What you have to do
With pictures left out, retype exactly the lines from the one containing "The height and" through the final line of the entries.

Saved entries:
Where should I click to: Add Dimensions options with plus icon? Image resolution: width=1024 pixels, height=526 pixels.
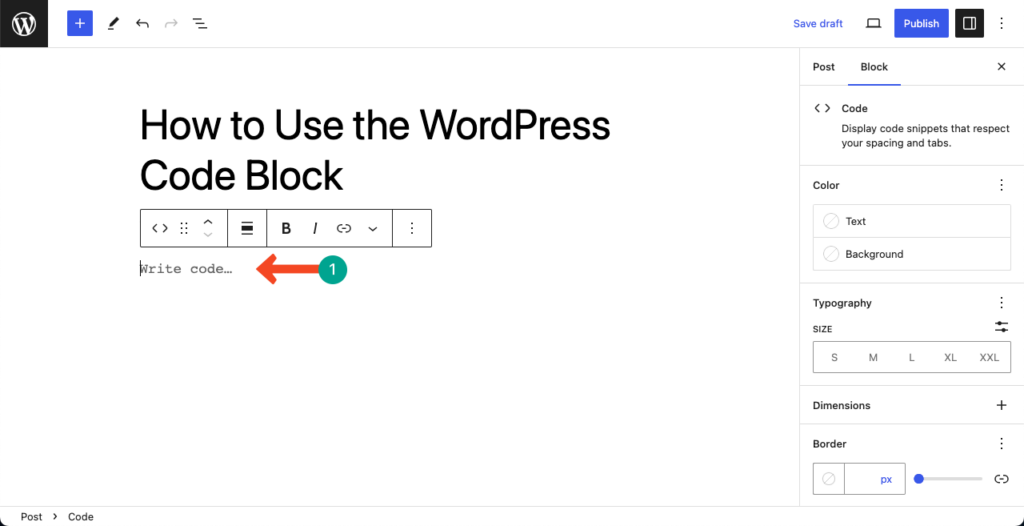click(1001, 405)
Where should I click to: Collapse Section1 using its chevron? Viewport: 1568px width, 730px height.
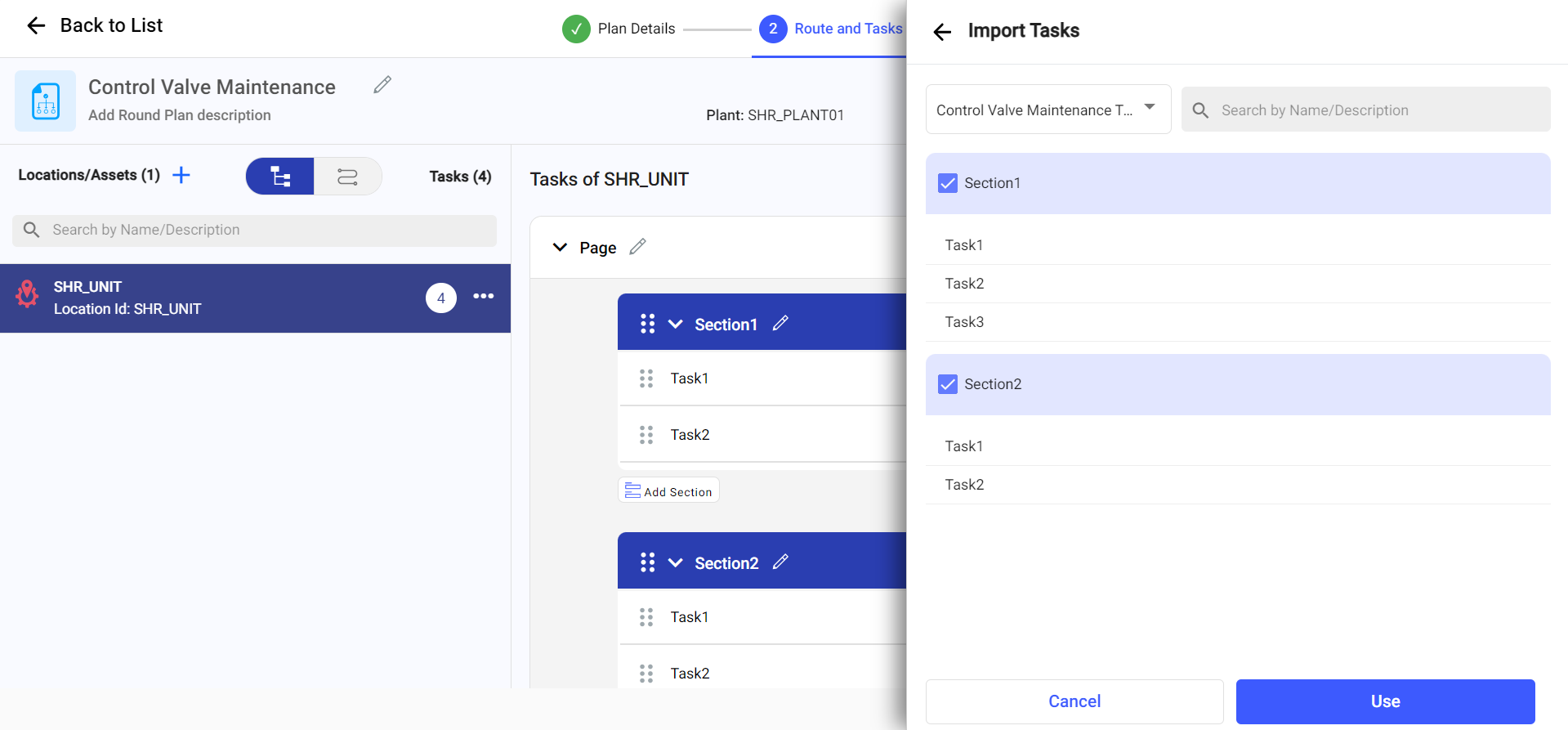676,325
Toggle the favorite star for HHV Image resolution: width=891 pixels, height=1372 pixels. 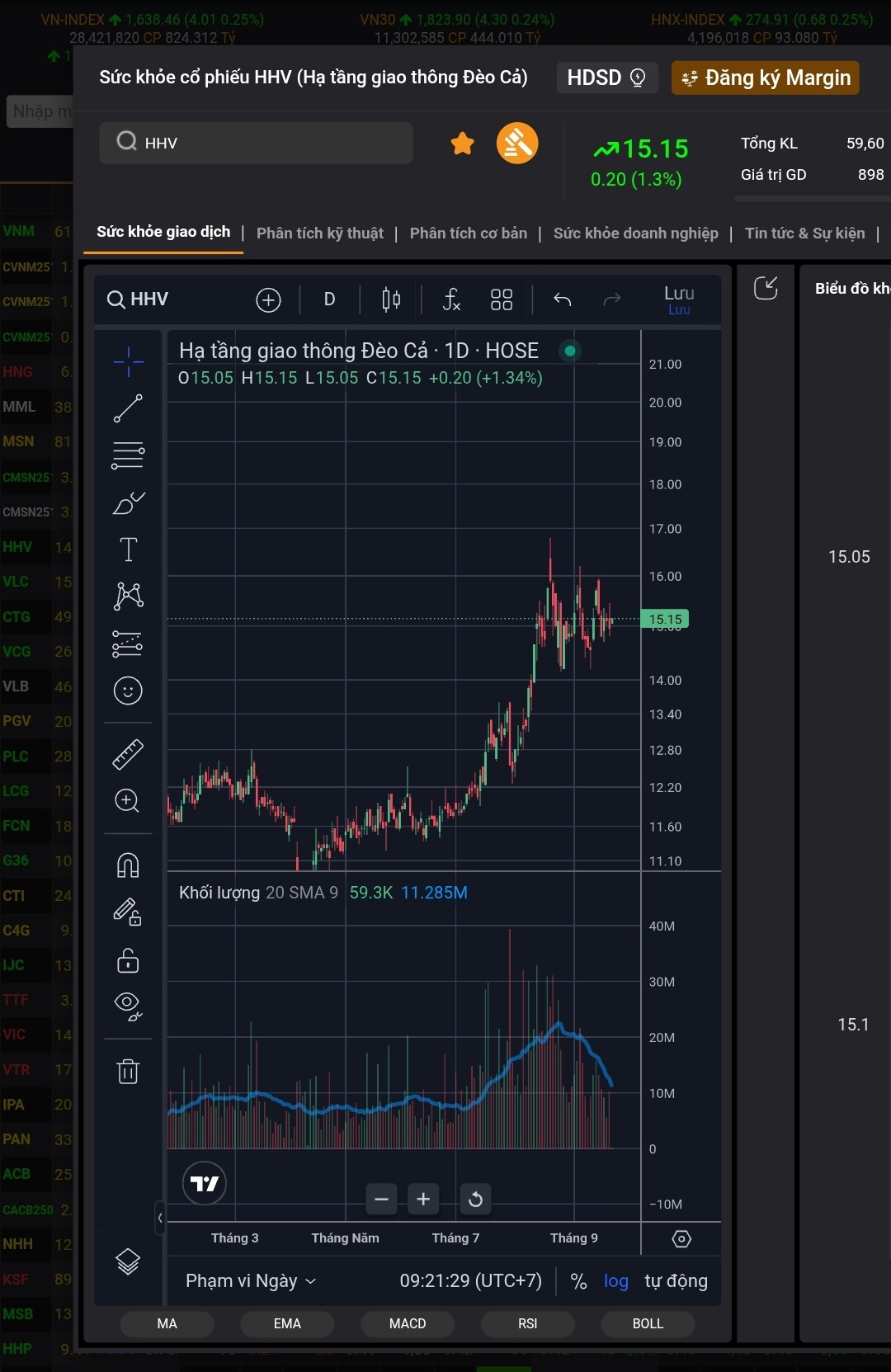(463, 144)
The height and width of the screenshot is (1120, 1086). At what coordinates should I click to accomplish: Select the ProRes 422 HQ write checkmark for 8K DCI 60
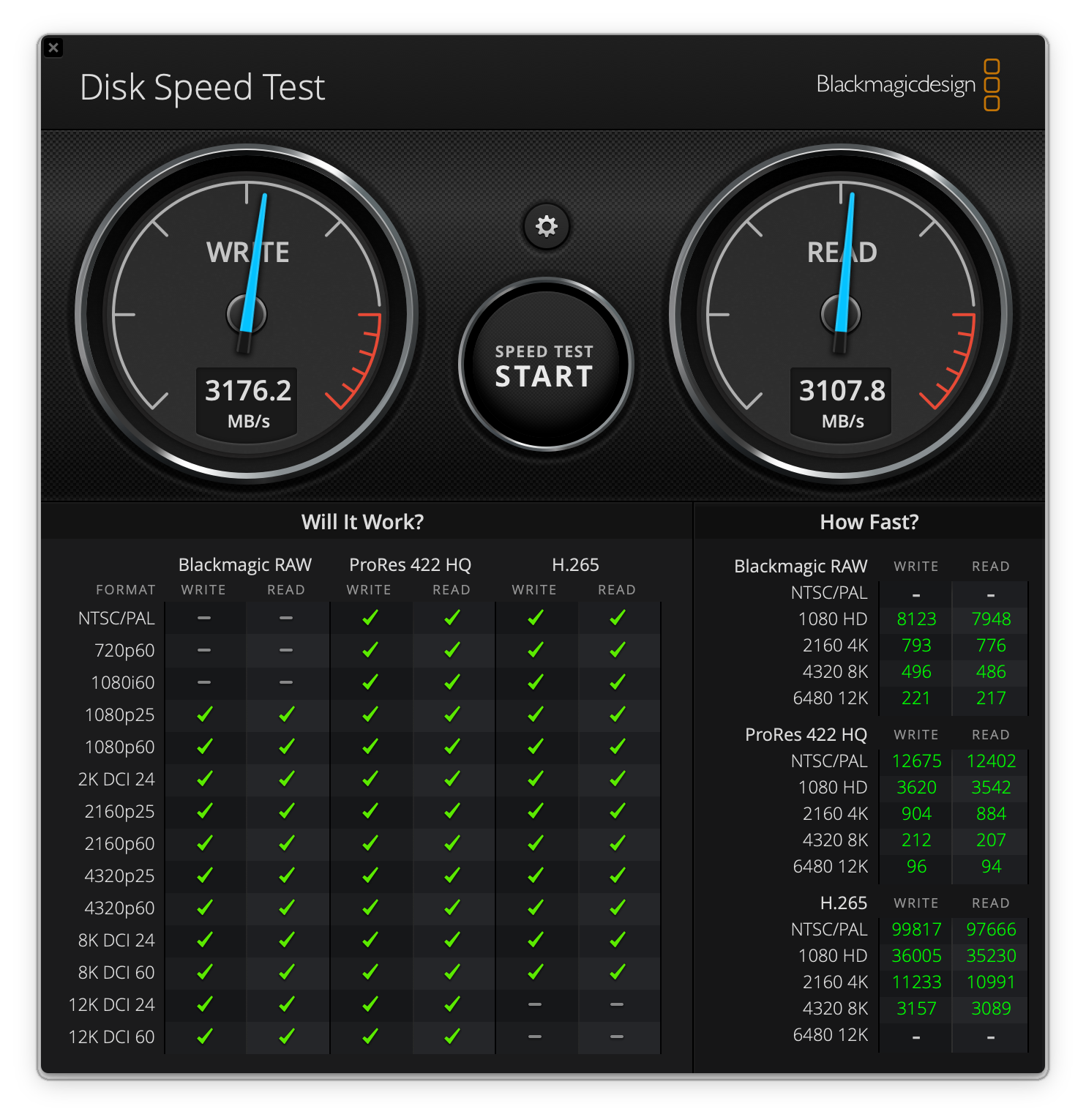pos(371,972)
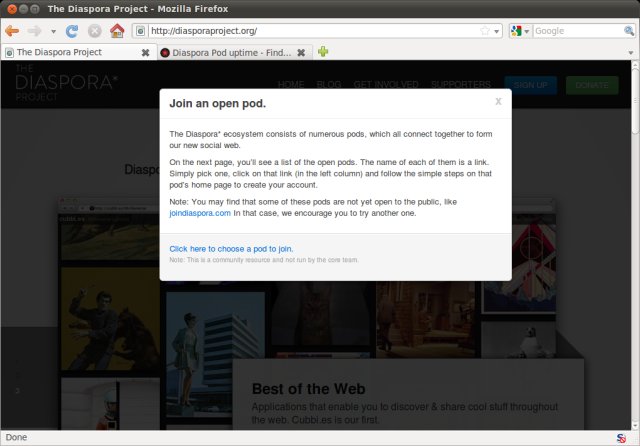Expand the URL bar history dropdown arrow
Screen dimensions: 640x446
[x=497, y=31]
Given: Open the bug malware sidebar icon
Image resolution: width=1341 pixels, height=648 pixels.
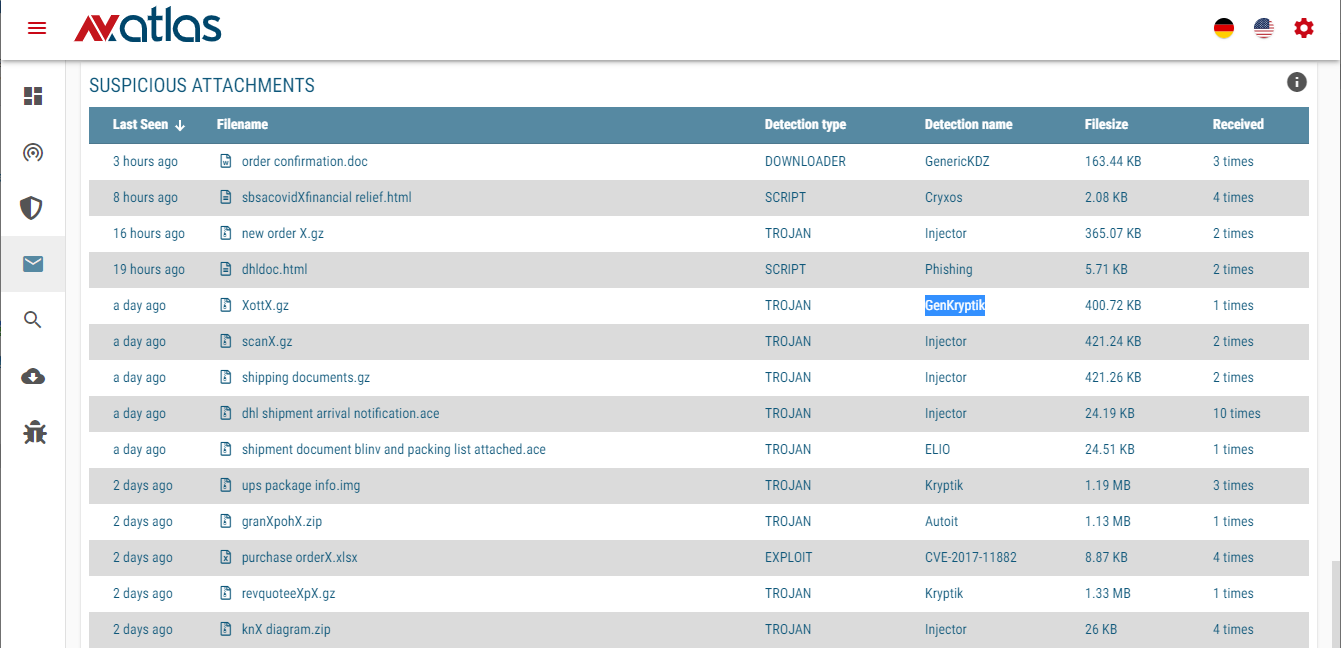Looking at the screenshot, I should (x=34, y=433).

Solution
The height and width of the screenshot is (1120, 1086). At what coordinates should I click to accomplish: Select the ProRes 422 HQ write checkmark for 8K DCI 60
pos(371,972)
Expand the URL bar history dropdown arrow
Screen dimensions: 640x446
[x=497, y=31]
Given: Open the bug malware sidebar icon
Image resolution: width=1341 pixels, height=648 pixels.
Looking at the screenshot, I should (x=34, y=433).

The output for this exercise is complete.